Depositary services has emerged in recent years as the cornerstone of governance. The depositary function is looking to evolve and we are using Cloud technology to change the way we work, looking to use more automation, Artificial Intelligence (AI) and API connectivity to data providers to create this additional capacity by working more efficiently. This new approach will enable us to respond quickly to evolving industry and client expectations.
Despite the ambition to become digital-first, it is important not to lose the personal touch. As much as technology can enhance services, we must remember the importance of specialists and what Jersey as a corporate services destination is good at – knowledge and expert insight. The balance between powerful technology, great advice and personal relationships is critical, as it is only when these elements work in synergy with one another, will customers see significant results.
The relationship between technology and the personal touch, became even more prevalent in the last 18-months. The disruptiveness of the Coronavirus pandemic completely changed the fundamental ways we look at business. The advancements of digital technology have enabled remote working to become the norm around the world – with many in Jersey much the same – implementing a model with a remote-first approach, allowing staff to choose between remote, hybrid or office-based working to suit their needs. We know many clients are looking at similar modes of working and future corporate services need to be agile enough to provide solutions that organically fit the businesses they support.
THE GREEN EVOLUTION
In 2004, UN Secretary General Kofi Annan wrote to over 50 CEOs of major financial institutions inviting them to participate in an initiative exploring ways to integrate environmental, social and governance (ESG) initiatives into capital markets. A report in 2005 ‘Who Cares Wins’ and a subsequent report called the ‘Freshfield Report’ showed that ESG makes good business sense, leads to more sustainable markets, better outcomes for societies and is relevant for financial valuation. Later reports published in 2013 and 2014 showed that good corporate sustainability performance was associated with good financial results******.

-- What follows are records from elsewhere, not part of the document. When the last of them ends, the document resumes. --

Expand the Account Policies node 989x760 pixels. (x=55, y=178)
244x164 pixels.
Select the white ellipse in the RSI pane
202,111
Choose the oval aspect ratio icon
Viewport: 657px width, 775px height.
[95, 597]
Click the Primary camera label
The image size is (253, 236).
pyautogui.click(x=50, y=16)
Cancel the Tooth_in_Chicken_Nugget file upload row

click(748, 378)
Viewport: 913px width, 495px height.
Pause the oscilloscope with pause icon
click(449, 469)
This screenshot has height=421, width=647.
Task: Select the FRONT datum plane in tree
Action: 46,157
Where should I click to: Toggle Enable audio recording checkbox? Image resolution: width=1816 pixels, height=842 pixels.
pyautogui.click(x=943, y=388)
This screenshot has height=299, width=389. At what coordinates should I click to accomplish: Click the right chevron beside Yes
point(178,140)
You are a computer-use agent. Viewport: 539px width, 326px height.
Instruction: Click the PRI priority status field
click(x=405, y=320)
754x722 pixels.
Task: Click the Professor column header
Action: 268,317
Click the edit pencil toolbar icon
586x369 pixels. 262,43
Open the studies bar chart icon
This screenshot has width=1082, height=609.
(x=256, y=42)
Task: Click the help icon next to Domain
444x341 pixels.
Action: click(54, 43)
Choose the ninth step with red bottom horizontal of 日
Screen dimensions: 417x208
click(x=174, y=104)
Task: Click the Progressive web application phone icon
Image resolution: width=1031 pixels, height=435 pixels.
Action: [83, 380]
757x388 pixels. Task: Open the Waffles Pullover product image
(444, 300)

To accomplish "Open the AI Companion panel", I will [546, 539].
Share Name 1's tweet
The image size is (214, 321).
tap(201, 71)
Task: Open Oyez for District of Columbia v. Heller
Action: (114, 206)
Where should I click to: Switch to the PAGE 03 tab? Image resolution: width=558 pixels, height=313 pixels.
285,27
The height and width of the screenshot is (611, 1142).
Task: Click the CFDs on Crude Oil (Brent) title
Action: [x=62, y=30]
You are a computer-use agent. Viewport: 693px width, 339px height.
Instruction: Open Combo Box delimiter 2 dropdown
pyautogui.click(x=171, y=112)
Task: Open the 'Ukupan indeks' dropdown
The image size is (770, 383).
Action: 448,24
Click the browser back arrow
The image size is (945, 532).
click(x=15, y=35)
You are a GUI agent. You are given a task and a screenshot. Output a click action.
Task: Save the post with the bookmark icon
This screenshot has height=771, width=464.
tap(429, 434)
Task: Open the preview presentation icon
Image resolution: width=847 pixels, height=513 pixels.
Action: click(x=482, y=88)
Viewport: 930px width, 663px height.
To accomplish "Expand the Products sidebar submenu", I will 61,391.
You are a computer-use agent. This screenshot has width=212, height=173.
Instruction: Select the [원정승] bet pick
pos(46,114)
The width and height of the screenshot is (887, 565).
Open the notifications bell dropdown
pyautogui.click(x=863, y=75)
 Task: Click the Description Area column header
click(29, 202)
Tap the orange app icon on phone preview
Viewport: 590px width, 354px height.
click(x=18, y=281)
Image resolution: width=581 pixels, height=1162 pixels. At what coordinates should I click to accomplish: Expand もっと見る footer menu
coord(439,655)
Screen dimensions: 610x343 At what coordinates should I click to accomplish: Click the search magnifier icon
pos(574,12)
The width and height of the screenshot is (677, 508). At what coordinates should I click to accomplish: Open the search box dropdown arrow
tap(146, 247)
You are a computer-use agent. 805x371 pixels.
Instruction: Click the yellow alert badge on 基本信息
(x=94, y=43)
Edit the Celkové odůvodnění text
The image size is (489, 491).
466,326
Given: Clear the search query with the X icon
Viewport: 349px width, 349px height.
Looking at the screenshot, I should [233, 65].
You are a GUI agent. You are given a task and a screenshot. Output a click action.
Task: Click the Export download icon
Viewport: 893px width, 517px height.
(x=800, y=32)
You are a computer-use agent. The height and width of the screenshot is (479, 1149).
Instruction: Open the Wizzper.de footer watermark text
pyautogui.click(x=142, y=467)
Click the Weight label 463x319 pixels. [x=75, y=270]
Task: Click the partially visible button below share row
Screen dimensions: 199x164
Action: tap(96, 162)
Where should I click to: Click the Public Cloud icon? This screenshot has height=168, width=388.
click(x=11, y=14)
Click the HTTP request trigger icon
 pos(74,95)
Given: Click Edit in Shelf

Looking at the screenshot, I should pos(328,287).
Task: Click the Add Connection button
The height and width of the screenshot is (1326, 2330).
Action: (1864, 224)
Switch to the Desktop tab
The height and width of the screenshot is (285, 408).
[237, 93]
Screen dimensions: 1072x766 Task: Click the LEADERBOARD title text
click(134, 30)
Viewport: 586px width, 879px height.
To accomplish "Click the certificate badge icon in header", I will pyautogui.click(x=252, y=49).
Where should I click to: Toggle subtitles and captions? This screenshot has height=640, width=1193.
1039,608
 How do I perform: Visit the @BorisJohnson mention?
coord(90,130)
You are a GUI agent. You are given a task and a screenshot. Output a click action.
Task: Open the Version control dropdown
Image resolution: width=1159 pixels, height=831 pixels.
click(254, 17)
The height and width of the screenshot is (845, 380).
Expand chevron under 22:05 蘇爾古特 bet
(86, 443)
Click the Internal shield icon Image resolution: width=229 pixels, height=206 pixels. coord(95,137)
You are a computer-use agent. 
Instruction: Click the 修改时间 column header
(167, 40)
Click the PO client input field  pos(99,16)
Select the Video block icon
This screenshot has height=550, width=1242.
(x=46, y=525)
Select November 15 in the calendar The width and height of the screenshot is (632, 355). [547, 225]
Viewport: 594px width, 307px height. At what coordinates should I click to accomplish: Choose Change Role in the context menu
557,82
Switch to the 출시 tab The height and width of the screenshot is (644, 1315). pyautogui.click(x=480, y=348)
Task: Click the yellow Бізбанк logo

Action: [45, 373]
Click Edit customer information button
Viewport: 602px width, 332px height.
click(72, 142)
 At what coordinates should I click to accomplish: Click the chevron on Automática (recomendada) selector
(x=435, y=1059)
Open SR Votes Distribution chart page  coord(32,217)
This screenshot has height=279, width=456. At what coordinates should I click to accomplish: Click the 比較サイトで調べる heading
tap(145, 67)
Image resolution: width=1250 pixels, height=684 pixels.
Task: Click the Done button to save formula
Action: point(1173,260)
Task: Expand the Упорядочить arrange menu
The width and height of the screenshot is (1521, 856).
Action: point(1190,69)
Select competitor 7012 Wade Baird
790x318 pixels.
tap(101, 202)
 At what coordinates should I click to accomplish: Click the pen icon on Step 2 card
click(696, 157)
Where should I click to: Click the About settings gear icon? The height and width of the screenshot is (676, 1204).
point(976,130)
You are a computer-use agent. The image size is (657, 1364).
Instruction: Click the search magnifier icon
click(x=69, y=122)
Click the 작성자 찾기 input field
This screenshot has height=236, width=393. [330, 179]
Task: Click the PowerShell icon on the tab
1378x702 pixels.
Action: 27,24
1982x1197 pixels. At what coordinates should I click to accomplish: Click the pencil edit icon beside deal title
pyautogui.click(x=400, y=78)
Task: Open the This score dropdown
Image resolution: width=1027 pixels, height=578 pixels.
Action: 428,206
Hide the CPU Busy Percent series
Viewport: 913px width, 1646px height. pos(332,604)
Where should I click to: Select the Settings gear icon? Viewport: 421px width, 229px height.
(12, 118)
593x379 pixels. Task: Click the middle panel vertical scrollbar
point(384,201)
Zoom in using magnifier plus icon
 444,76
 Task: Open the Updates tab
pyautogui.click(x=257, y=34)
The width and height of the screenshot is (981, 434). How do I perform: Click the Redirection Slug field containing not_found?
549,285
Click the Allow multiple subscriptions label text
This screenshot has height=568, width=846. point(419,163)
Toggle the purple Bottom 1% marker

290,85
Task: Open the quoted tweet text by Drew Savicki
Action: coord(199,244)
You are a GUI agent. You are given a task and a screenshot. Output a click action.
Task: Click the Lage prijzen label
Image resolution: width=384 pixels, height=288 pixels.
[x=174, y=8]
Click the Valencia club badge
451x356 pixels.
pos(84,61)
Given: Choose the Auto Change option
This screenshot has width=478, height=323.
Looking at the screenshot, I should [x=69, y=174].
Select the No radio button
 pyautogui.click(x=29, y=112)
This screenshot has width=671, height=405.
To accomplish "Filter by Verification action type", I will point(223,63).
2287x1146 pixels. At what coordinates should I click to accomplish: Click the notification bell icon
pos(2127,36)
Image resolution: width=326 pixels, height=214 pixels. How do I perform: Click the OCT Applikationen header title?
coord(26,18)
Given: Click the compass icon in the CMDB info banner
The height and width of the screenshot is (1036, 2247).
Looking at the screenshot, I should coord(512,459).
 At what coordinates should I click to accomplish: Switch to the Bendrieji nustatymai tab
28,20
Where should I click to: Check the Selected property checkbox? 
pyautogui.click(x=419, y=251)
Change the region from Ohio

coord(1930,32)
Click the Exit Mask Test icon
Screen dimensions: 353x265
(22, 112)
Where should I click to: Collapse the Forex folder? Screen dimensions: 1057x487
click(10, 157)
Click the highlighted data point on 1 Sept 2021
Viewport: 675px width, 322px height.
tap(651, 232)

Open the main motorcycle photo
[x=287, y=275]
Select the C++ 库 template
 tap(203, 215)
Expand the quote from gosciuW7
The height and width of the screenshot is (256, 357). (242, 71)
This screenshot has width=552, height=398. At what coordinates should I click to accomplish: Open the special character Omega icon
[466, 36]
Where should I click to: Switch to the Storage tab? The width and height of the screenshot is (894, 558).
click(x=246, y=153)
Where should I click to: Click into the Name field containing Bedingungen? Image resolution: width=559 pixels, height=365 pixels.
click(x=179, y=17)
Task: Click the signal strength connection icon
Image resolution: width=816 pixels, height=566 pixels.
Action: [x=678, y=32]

Seeking to remain agile and in the vanguard of such initiatives, Jersey commissioned a report in 2020, resulting in the development of ‘Jersey for Good – A Sustainable Future’, the Island’s long-term strategy and collective vision for the industry. This was further supported with the publication of ‘Jersey’s Pathway to Success’ a two-year plan to accelerate the journey towards a sustainable future*******.
Over the last year we have experienced investors (rightly so) scrutinising ESG strategies to a greater degree than ever before. Our customers face material investor demand to demonstrate tangible actions rather than stating goals. The ability to deliver an ESG strategy is crucial to a company’s license to operate and heir access to economic capital.
It is clear that ESG is more than a trend and is here to stay. For example, NatWest Group has introduced climate as one of the three focus areas for its purpose-led strategy, aiming to deliver the greatest environmental and social impact to stakeholders and we have appointed a dedicated ESG lead who is educating a team of 140 colleagues in climate matters, to ensure ESG considerations are fully embedded as the default way of thinking.
Later this year Jersey’s banking sector will take centre stage at COP26, highlighting the way in which corporate banking could support global decarbonisation and drive positive environmental change.
THE NEXT 60 YEARS
Jersey has long been the jurisdiction of choice for corporate organisations to seek expert advice, administrative services and banking support.
To reinforce and maintain the Island’s position as a world leader in finance, we all need to invest, innovate and adopt technological advances, commit wholeheartedly to a sustainable future and most importantly continue to support our people and the communities we serve.